Tactiles and Braille won’t solve Sunshine Coast Hospital’s $5m problem

Colourful blue and red and white illustration of a jaunty looking man holding a phone and standing in front of a medical centre reception desk. The ground is a light red, and he is in all blue and looks happy to have found the place using BindiMaps!

The Sunshine Coast University Hospital in Queensland was recently successfully sued by a man who said he was discriminated against because he couldn’t find his way to his medical appointments. 

The ABC reports that the Federal Court ruled the $1.8 billion hospital, completed in 2017, “contravened aspects of the Disability Discrimination Act, by not considering key features that could impact patients who were blind or those with vision impairments”. 

Updates to the “state-of-the-art” hospital, including contrast warnings, removing stainless steel surfaces and adding tactile and Braille signage, will likely cost an estimated $5m.

Tactiles and Braille are wonderful additions, and the court case is a real victory for everyone with a vision impairment who needs to get around in any public space. 

But if we’re serious about providing non-discriminatory wayfinding for people with vision impairment, is it time to go further?

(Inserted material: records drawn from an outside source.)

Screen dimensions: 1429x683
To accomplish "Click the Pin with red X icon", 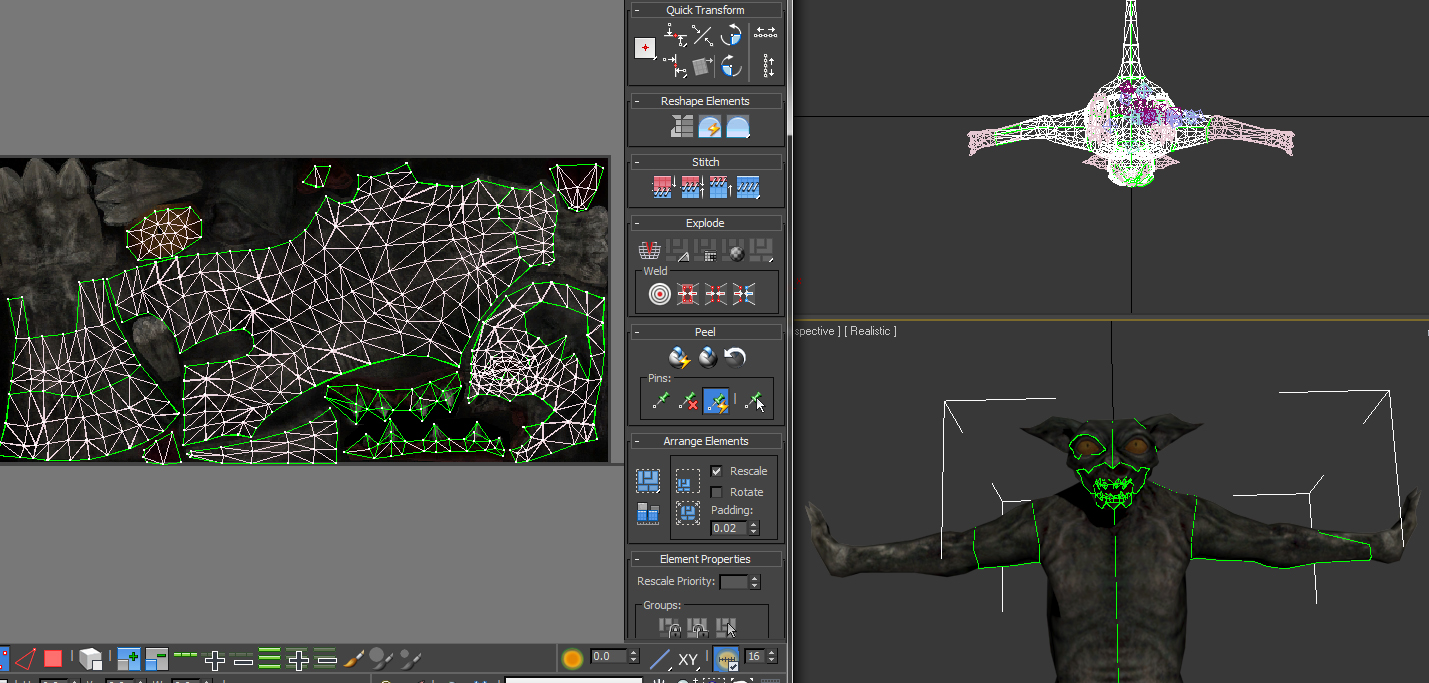I will (688, 402).

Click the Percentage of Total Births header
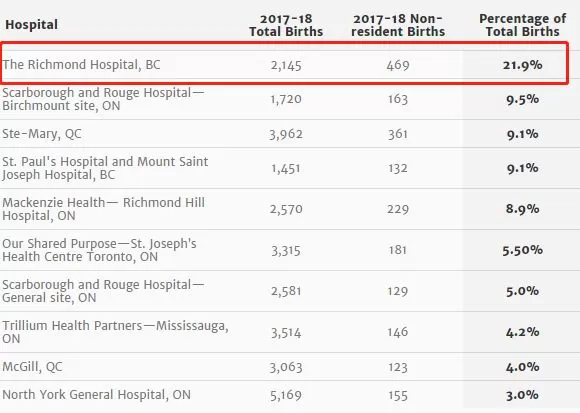522,25
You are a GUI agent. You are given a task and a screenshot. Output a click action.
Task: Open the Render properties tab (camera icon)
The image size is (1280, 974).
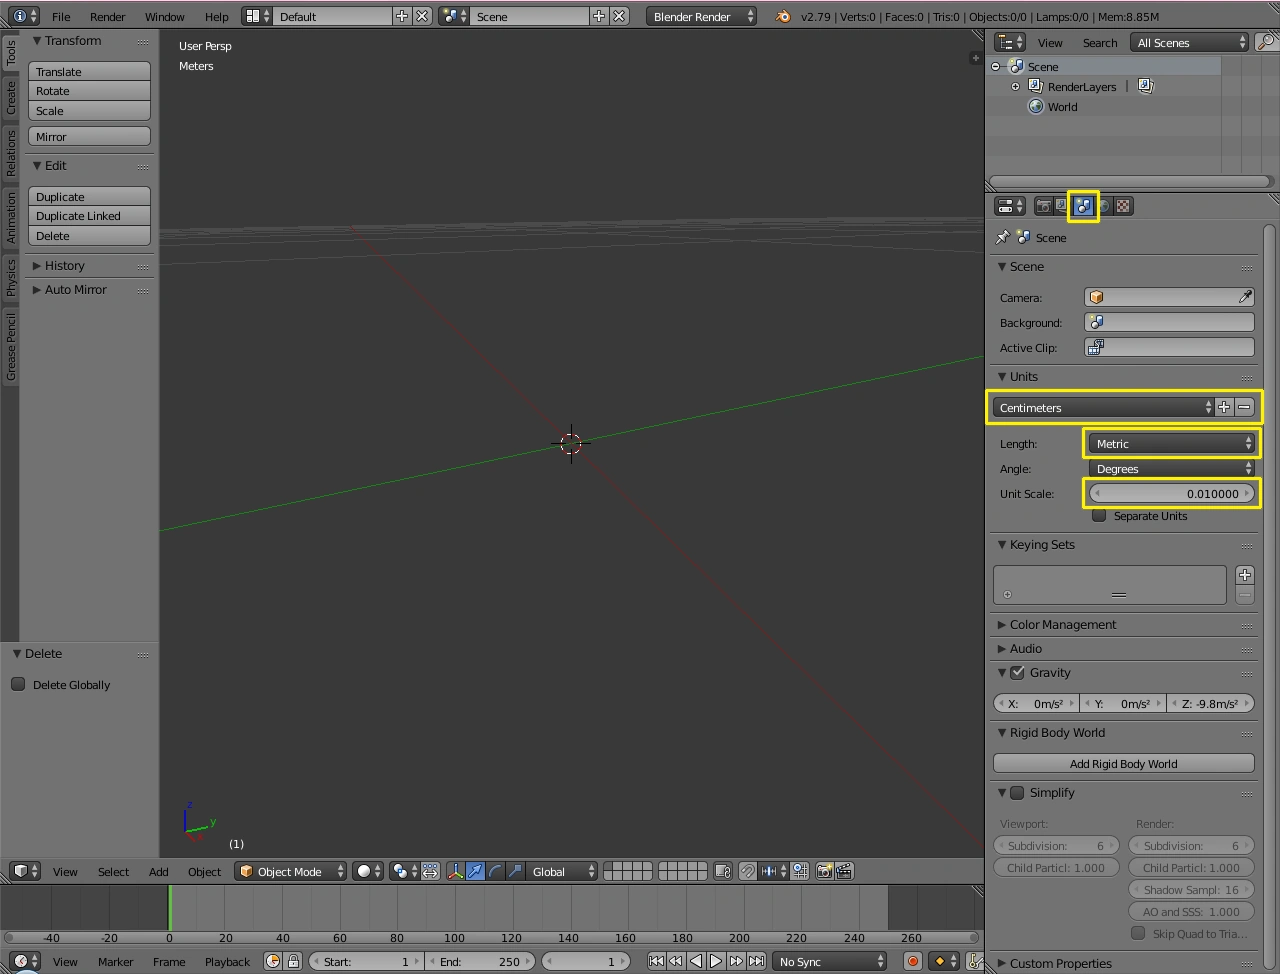tap(1043, 206)
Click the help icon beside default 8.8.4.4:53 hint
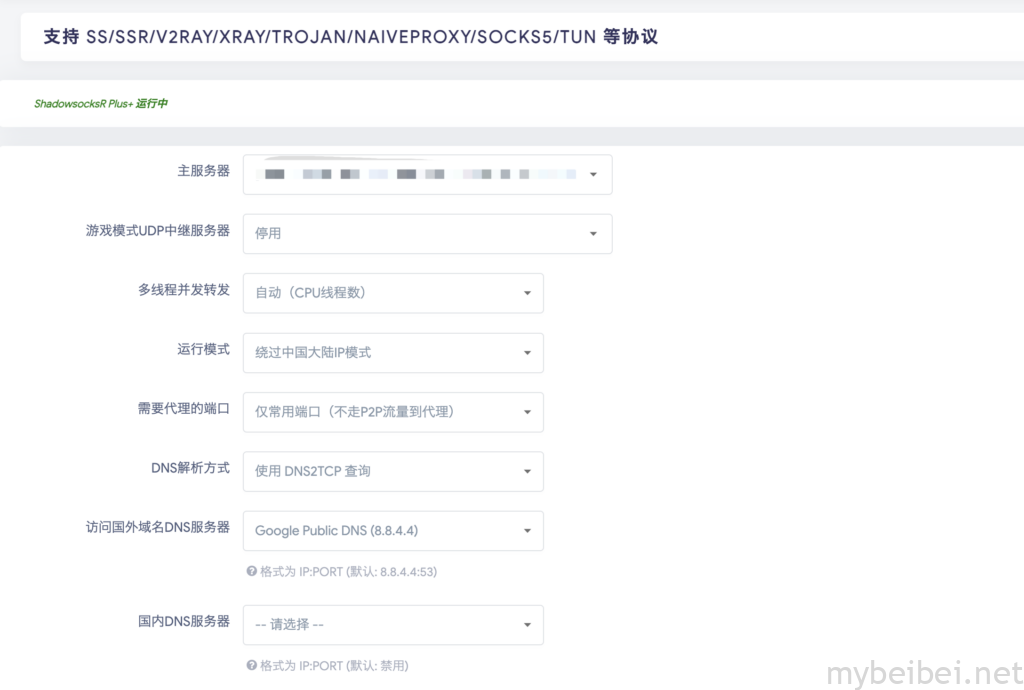This screenshot has height=690, width=1024. click(x=252, y=572)
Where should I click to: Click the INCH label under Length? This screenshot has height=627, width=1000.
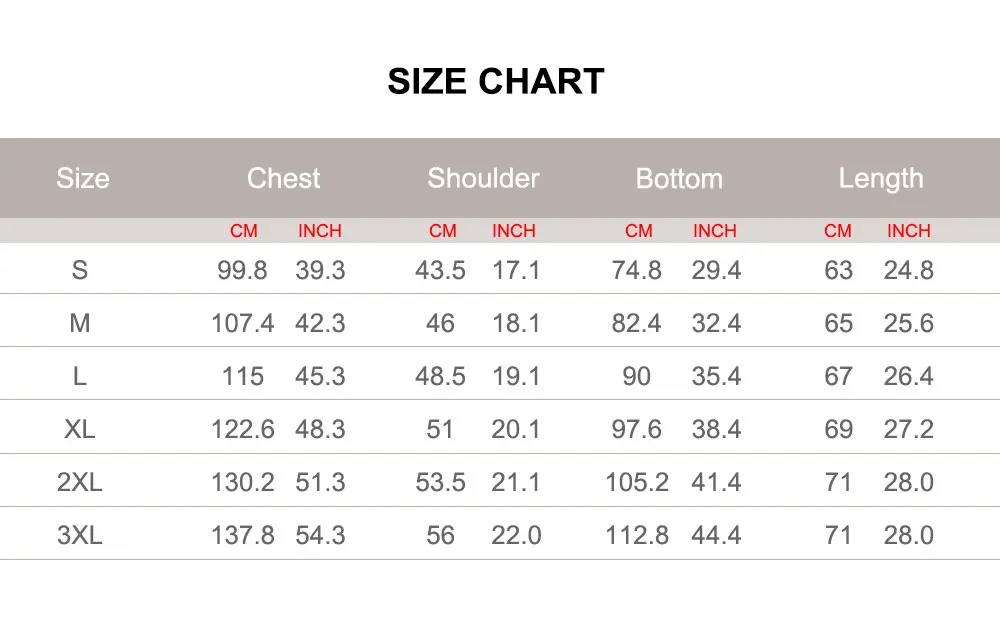(x=908, y=231)
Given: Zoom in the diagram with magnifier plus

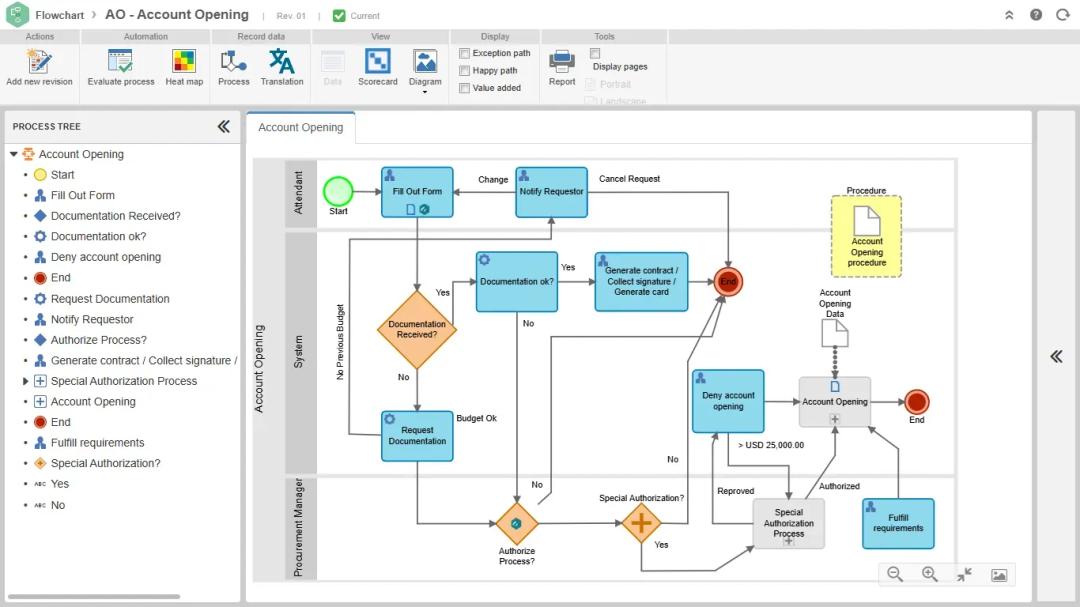Looking at the screenshot, I should pyautogui.click(x=929, y=574).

Louis Braille gave us his reading system in 1824. Tactiles were invented in 1965 by Seiichi Miyake in Japan. These innovations were a revolution in accessibility and non-discrimination at the time and have given excellent service to the vision-impaired community ever since.

But great as they are, they don’t constitute an effective wayfinding and navigation system. They warn of immediate hazards or provide information in the immediate environment of the user.

They are not helpful when finding a particular room in a hospital, navigating to a meeting room in an office building, or finding one of 300 shops in a large shopping centre. 

Unfortunately, even after its $5m refit, vision-impaired visitors to the Sunshine Coast Hospital will still need guidance, help and support to get to their medical appointments.

Until very recently, there hasn’t been a reliable, workable system that goes beyond these basic building modifications to provide more useful information to people who can’t see enough to read signage. 

But luckily, a lot has changed since 1824 and 1965. 

It’s now possible, with some basic building additions (costing much less than $5m), for anyone to open BindiMaps on a smartphone and know their exact location inside a large complex space like a major hospital, search for any destination, and be guided there through simple audio directions. 

No getting lost—no need for assistance. The BindiMaps app is a totally inclusive experience that doesn’t discriminate against users who are blind or vision impaired. 

Using this technology, they are just as capable of finding their way to their medical appointments as anyone else. That is true inclusion.

The BindiMaps technology is already installed in hospitals, office buildings, campuses and shopping centres around Australia. More locations are coming on board every week, and the app is being used by increasing numbers of blind or vision impaired people, with rave reviews. 

Tactiles and Braille are extremely useful, and they must definitely continue to be a part of building codes and accessibility requirements in the future. 

But if we’re really serious about inclusion and accessibility for all, maybe it’s time to add to them and bring accessibility requirements a little further on from 1965.